Hudson chegou ao Fluminense inicialmente emprestado até o fim de 2020. Com a paralisação das competições em virtude da pandemia do novo coronavírus e consequente extensão do Brasileiro até fevereiro, o contrato foi prorrogado de forma que ele possa minimamente terminar a competição com a camisa tricolor.

O meia também comentou sobre o trabalho de Marcão e Ailton. De acordo com o jogador, o técnico e o auxiliar são bem parecidos dentro e fora de campo.
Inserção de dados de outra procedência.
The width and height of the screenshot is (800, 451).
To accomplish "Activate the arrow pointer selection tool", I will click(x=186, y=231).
— Eu diria que eles se assemelham muito. O modo como é o trabalho dentro de campo e como eles se relacionam com a gente extracampo. São dois ex-jogadores que fizeram história no Fluminense e respeitadíssimos por nós e eles têm um potencial enorme na profissão. E a gente busca corresponder e ajudar eles ao máximo, porque o desafio para eles é muito grande. A gente vai ajudar eles na melhor maneira possível.
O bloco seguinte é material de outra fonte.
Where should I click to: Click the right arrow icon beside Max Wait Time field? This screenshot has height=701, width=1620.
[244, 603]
O próximo compromisso do Fluminense será na quarta-feira, às 21h30, diante do Corinthians, pela 29ª rodada do Campeonato Brasileiro. Será um duelo direto por vaga na Libertadores. Os dois clubes estão próximos na tabela de classificação.
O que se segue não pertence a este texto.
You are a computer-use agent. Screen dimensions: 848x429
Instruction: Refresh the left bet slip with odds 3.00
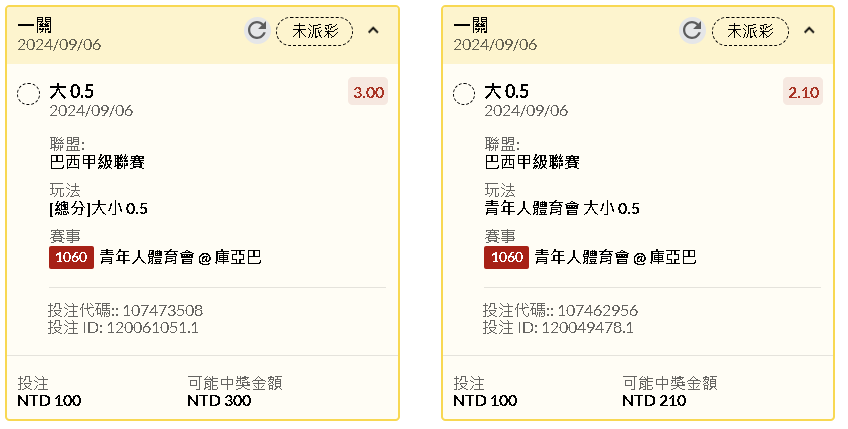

OUTROS TRECHOS DA COLETIVA

Entrosamento com Yuri

Acho que é um processo de adaptação também, entrosamento. Yuri tem uma saída de bola muito boa, um dos melhores nessa função. A posição exige muito. Tem de proteger a zaga e municiar o início da jogada ofensiva. Ele teve algumas lesões, está buscando o melhor ritmo.

Nova função

A posição que venho atuando, hoje, basicamente como um meia, é uma posição que exige mais fisicamente. Tem que ter a mesma intensidade ofensiva e defensiva. É uma posição que exige bastante, as vezes, você joga de costa, uma situação que não é costumeira na minha carreira, mas é questão de adaptação. Tive alguns contratempos, com a lesão no tornozelo e Covid-19, mas não posso usar isso como muleta.

Time competitivo

Tanto o Marcão quanto o Ailton buscam se assemelhar muito ao Odair. Claro que há um rompimento do trabalho, natural, e o time sentiu um pouco nos primeiros jogos. É difícil no Brasileirão, que é muito difícil, a gente fazer isso. É mérito do adversário também. Os adversários tem o mérito deles também pela qualidade e vamos trabalhar para evitar que essas situações se repitam. Temos uma defesa forte, mas o ataque também já se mostrou presente para ajudar quando preciso.

Corinthians

O jogo contra o Corinthians chega a ser clichê ao falar que é mais uma final. Mas quando a gente que eles têm um jogo a menos, a gente sabe da importância. É um jogo de extrema importância e nos treinamentos já estão sendo assim, pensando nas características deles, nos pontos fortes. Nas nossas falhas que a gente precisa consertar e estamos buscando ficar o mais focado para fazer um bom jogo contra o Corinthians em São Paulo.

Virada no Fla-Flu

A mudança de postura contra o Flamengo saiu do vestiário, partiu muito do Ailton, do jeito como ele falou com a gente, da nossa imposição, o que poderíamos fazer. O time deles tem qualidade, sabemos disso, mérito deles. A nossa reação é muito importante. Já tivemos alguns jogos em que reagimos muito bem, e é uma vitória que mostra que a equipe tem muito potencial, está ligada e pode ser assim do início ao fim.